Sodicity, conventional drainage and bio-drainage in Israel

Abstract

Years of intensive irrigated farming in the inland valleys of northern Israel have caused secondary salinity in vast areas. Soil salinity/sodicity surveys, conducted after the problem was recognised, showed relatively high levels of sodium adsorption ratio (SAR) in the active soil layers. In a sample of 7 affected fields, 92.5% of the 1584 SAR measurements on cored soil samples had values >5, and 39% had values >15. Two ameliorative approaches were conceived to reverse the evident salinity/sodicity trends in the Yizre’el Valley: (a) a gravitational, newly engineered, subsurface drainage system; and (b) bio-drainage, using eucalypts as a means to control the high water tables. Both approaches were very successful according to the chosen criteria. The drainage system, comprising 3 drain components, effectively controlled excess water from 3 sources: direct infiltration, lateral subsurface flow, and a deep, presumably upward-seeping, artesian aquifer. The groundwater table response to the installation of the applied drainage system was immediate. In the next rainy season, there was an associated and appreciable deep leaching of Cl^– and somewhat less of Na⁺. More than 3000 ha of land has been drained in this way in the past 10 years in the northern, salinity-prone, inland valleys.

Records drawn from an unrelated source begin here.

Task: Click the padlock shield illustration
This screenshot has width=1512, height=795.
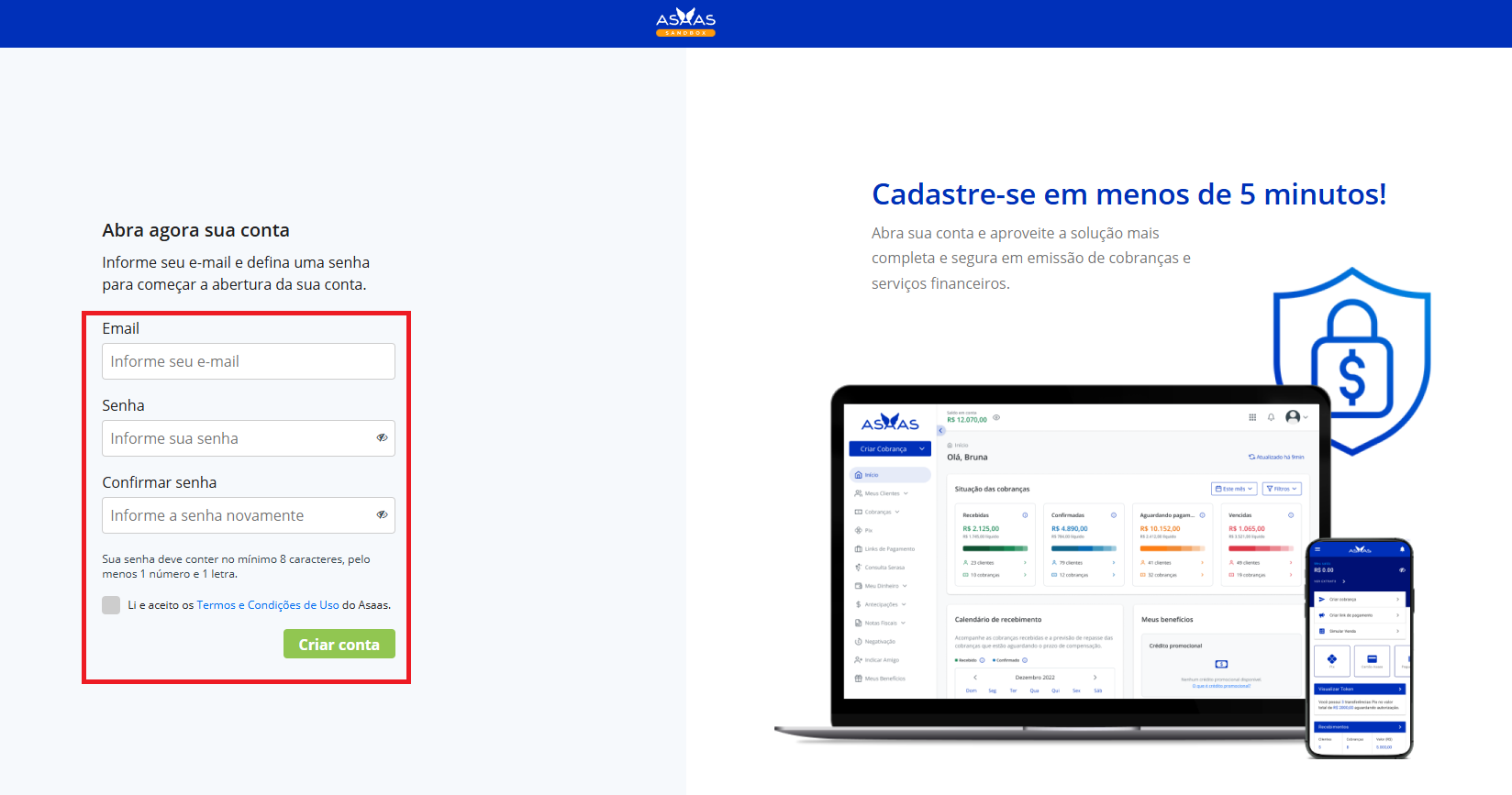Action: click(1351, 359)
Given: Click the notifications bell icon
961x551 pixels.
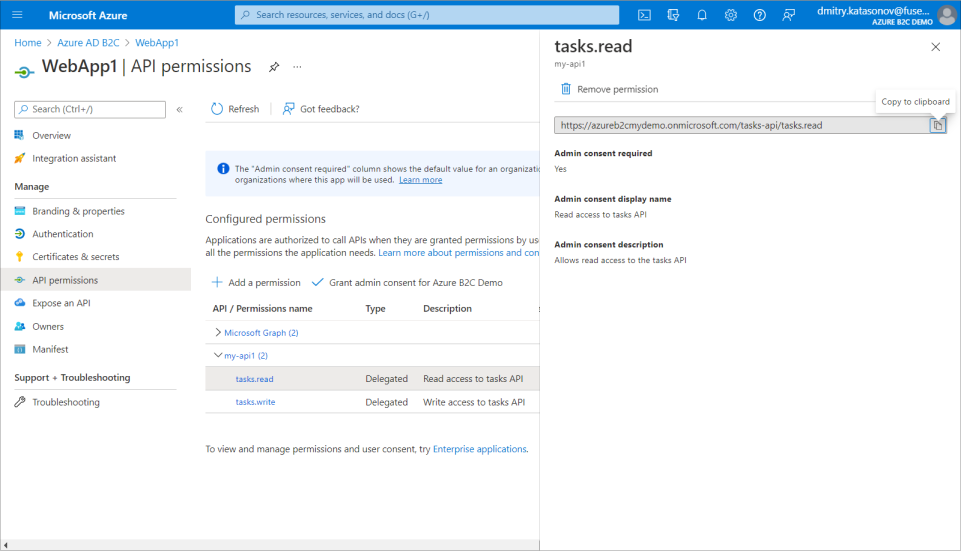Looking at the screenshot, I should pyautogui.click(x=702, y=15).
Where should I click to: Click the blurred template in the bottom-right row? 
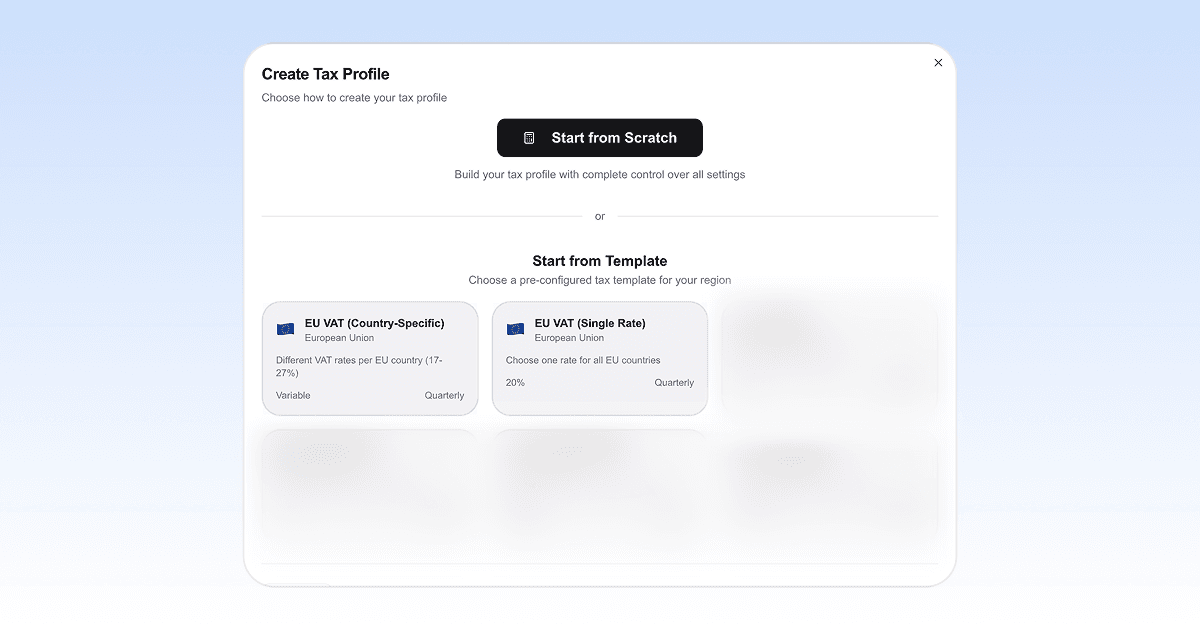coord(829,490)
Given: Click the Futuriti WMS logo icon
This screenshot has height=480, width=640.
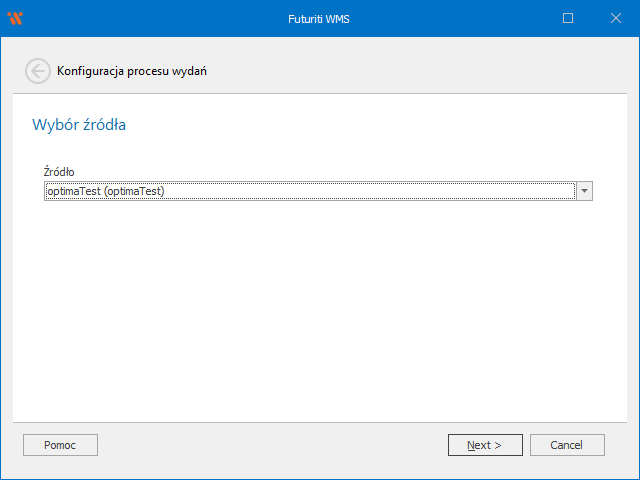Looking at the screenshot, I should coord(14,18).
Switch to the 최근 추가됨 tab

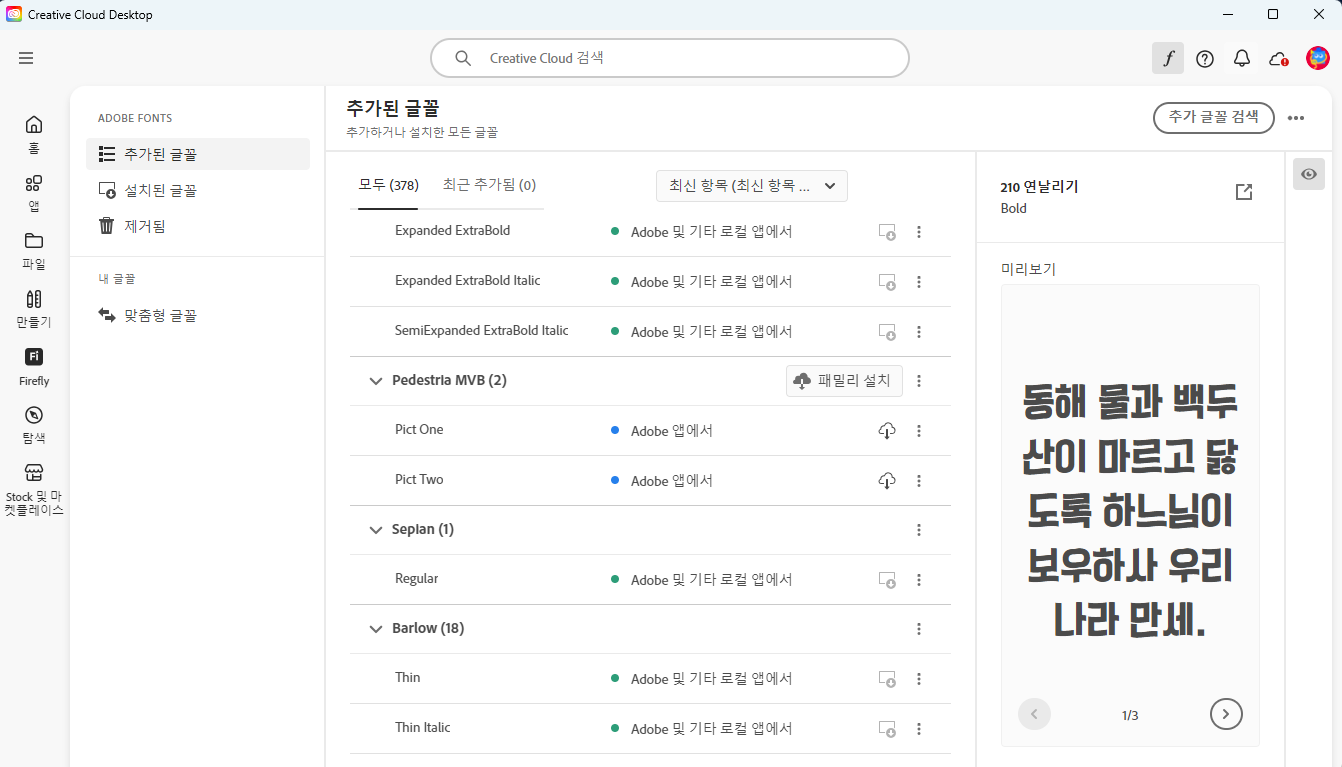[x=488, y=184]

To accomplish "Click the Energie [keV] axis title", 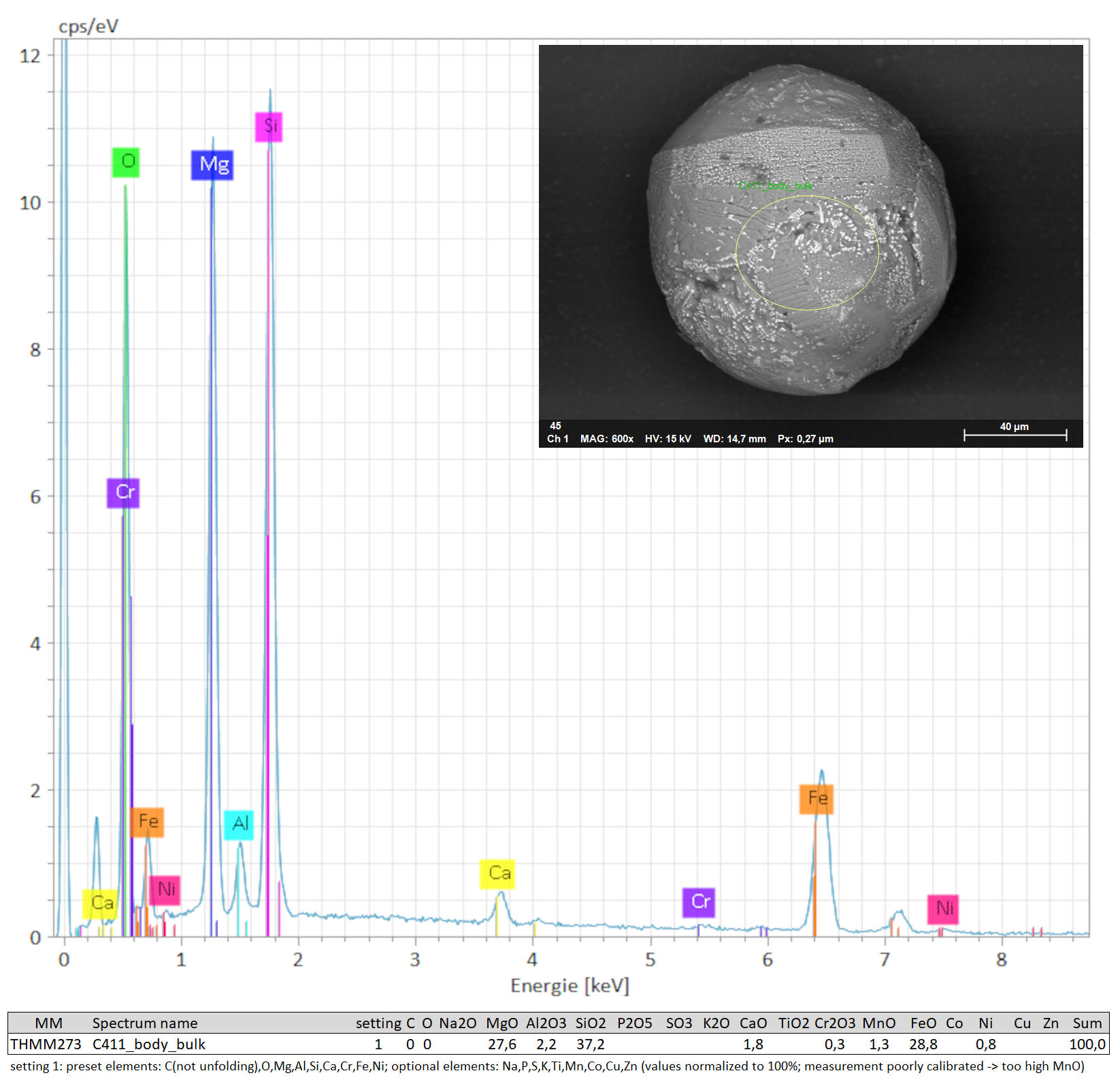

The bio-drainage approach, tested in 5 different waterlogged and salinity-affected sites in the Yizre’el Valley, also proved very successful. The rates of growth of Eucalyptus camaldulensis provenances was impressive from the first year. In the best plot, in the fifth year, biomass production reached 30 t/ha.year for the Broken-Hill ecotype (NSW) and peaked at 57 t/ha.year for the Hadera (Israel) ecotype. The annual transpiration of selected trees at Nahalal was 1360 mm, or 3 times the local average annual precipitation. The groundwater table dropped to below 3 m in the summer of the fifth year—sufficient to provide saltflushing conditions. In a related study at the Nahalal site, it was demonstrated that E. camaldulensis screens out the salts while consuming soil water. That, coupled with prolonged stresses of salinity and flooding, can be detrimental to eucalypts. In conclusion, despite sodic conditions, which are ‘formal’ by definition and which prevail in much of the area of our northern valleys, drainage, whether conventional or biological, if well-designed and implemented, is a viable means for controlling local hydrology and restraining salinitysodicity trends.